++++ DOCUMENT EXTRACT ++++

Ukrainian Takes Over Space Coast Open
April 26-28, 2019
By Peter Dyson, Chairman, Space Coast Open Organizing Committee
(click here to return to Table of Contents)
(click here to return to Table of Contents)
|A beautiful spring day on Cocoa Beach, Florida in front of the festival venue [Photo: Kolcz]|
Ukrainian Triumph. On the top boards it was just another weekend at the office for recent émigré GM Olexandr Bortnyk (2634) as he cruised to a first-place finish. Even a game where he looked like he might be in trouble he not only converted to a win, but also parlayed the game into a brilliancy prize with his aggressive play and impeccable technique.
|GM Bortnyk shows off his Crystal Teardrop [Photo: Haskel]|
As the top ranked player Bortnyk could be considered the pre-tournament favorite. However, with a strong field including number 2 seed GM Julio Becerra (2592) along with two IMs among a baker’s dozen of Masters, nothing can be taken for granted. After the first 3 rounds only the two GMs had a perfect 3-0 score, leading to their round 4 matchup. As Black, Bortnyk responded to Becerra’s 1.e4 with the Alekhine's Defense, with possible fireworks afoot, thanks in part to the modified Sofia rule (no draw offers permitted before move 30 insuring against a short GM draw). The battle migrated to the Queenside but remained level and by move 30 a Rook and Knight endgame was reached with no winning prospects for either player.
|The all-Grandmaster matchup in Round 4 teased at possible fireworks when GM Bortnyk (right) defended with the Alekhine's Defense in response to GM Becerra's 1.e4, but the game remained level throughout. [Photo: Koretsky]|
This draw allowed another Ohio player, Scott Ramer (2347), to catch the GMs, leaving these 3 players leading the event with 3.5 points. As Ramer’s reward, his last round pairing was as White vs. GM Becerra while Bortnyk would have White vs. FM Cesar Valido Bouza (2332). In the Ramer-Becerra game, the first new position was reached at move 27, and with a slight edge for White, peace was declared 3 moves later. This was perhaps slightly surprising since up to that point only a single pair of pawns had been traded. This left Bortnyk - Valido Bouza as the remaining big money game, with Bortnyk delivering a brilliancy-level performance to win the game and claim clear first place.

++++ GIVEN DATA ++++

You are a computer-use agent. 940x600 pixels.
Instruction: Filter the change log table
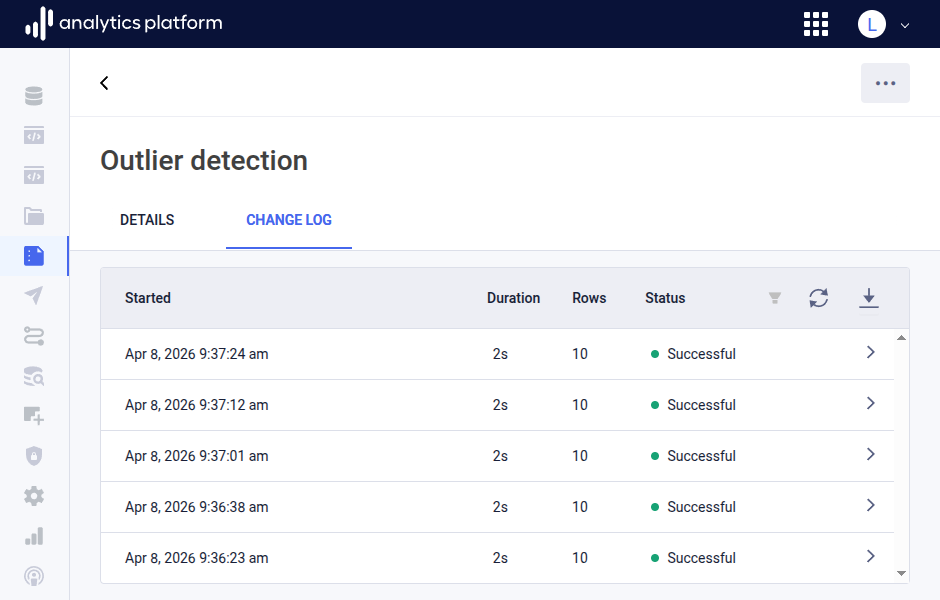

++++

Repeat the passage of the Space Coast Open report from "Ukrainian Takes Over" up to and including "and impeccable technique.", word for word. The listing bears no relation to the Space Coast Open report.

Ukrainian Takes Over Space Coast Open
April 26-28, 2019
By Peter Dyson, Chairman, Space Coast Open Organizing Committee
(click here to return to Table of Contents)
(click here to return to Table of Contents)
|A beautiful spring day on Cocoa Beach, Florida in front of the festival venue [Photo: Kolcz]|
Ukrainian Triumph. On the top boards it was just another weekend at the office for recent émigré GM Olexandr Bortnyk (2634) as he cruised to a first-place finish. Even a game where he looked like he might be in trouble he not only converted to a win, but also parlayed the game into a brilliancy prize with his aggressive play and impeccable technique.